As shown in FIG. 7, cell death was induced both by IGFIR-IC and caspase-9 expression in Apaf-1 null cells in the presence of BAF. In addition, the morphological features of non-apoptotic cell death described above were also reproduced in Apaf-1 null cells.

To further distinguish the pro-apoptotic and nonapoptotic effects of caspase-9, the effect of two mutations of the zymogen processing sites within caspase-9 zymogen, D315 and D330, were studied. Expression of these mutants, which block processing of caspase-9, reduced the percentage of dead cells due to apoptosis from 85±6% in the wild-type to 36±8% in the double mutant, with a concomitant increase in non-apoptotic cell death.

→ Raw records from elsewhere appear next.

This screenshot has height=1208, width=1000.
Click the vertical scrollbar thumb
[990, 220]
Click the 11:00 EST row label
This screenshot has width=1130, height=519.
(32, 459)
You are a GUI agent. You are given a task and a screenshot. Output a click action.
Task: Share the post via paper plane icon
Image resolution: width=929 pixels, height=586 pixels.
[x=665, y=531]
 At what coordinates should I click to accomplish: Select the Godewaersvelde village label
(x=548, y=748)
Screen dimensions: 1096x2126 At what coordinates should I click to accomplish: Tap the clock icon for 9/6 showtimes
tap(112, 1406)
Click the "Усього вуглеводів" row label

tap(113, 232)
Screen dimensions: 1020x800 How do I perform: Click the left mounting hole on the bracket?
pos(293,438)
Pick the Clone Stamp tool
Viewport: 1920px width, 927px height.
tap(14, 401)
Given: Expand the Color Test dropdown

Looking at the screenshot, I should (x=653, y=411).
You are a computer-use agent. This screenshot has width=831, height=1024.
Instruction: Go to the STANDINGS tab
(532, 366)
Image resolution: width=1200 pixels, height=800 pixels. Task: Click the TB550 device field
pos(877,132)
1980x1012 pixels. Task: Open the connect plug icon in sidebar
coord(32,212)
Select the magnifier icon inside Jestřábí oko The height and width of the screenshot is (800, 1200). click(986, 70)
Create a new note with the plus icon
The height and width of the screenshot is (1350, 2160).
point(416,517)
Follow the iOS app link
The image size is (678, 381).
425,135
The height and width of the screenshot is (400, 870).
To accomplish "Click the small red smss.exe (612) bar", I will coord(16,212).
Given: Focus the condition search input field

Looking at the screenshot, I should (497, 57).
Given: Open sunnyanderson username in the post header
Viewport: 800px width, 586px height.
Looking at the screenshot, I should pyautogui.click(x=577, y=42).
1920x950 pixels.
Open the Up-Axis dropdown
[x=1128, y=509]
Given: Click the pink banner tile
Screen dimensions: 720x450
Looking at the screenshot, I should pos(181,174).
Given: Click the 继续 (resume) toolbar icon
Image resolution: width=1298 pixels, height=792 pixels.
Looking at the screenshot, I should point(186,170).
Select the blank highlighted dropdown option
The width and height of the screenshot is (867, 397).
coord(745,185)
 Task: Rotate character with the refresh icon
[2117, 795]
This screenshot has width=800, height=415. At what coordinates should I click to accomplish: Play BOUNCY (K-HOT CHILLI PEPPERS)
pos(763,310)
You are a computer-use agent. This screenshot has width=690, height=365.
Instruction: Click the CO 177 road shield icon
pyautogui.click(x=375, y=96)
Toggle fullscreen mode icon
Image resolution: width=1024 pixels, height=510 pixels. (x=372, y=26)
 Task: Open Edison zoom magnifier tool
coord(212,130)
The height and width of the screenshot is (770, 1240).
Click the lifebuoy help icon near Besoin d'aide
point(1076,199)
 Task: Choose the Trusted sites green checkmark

All journal article, reference and patent citations provided above, in parentheses or otherwise, whether previously stated or not, are incorporated herein by reference in their entirety.

Although the invention has been described with reference to the example provided above, it should be understood that various modifications can be made without departing from the spirit of the invention. Accordingly, the invention is not limited by example provided above.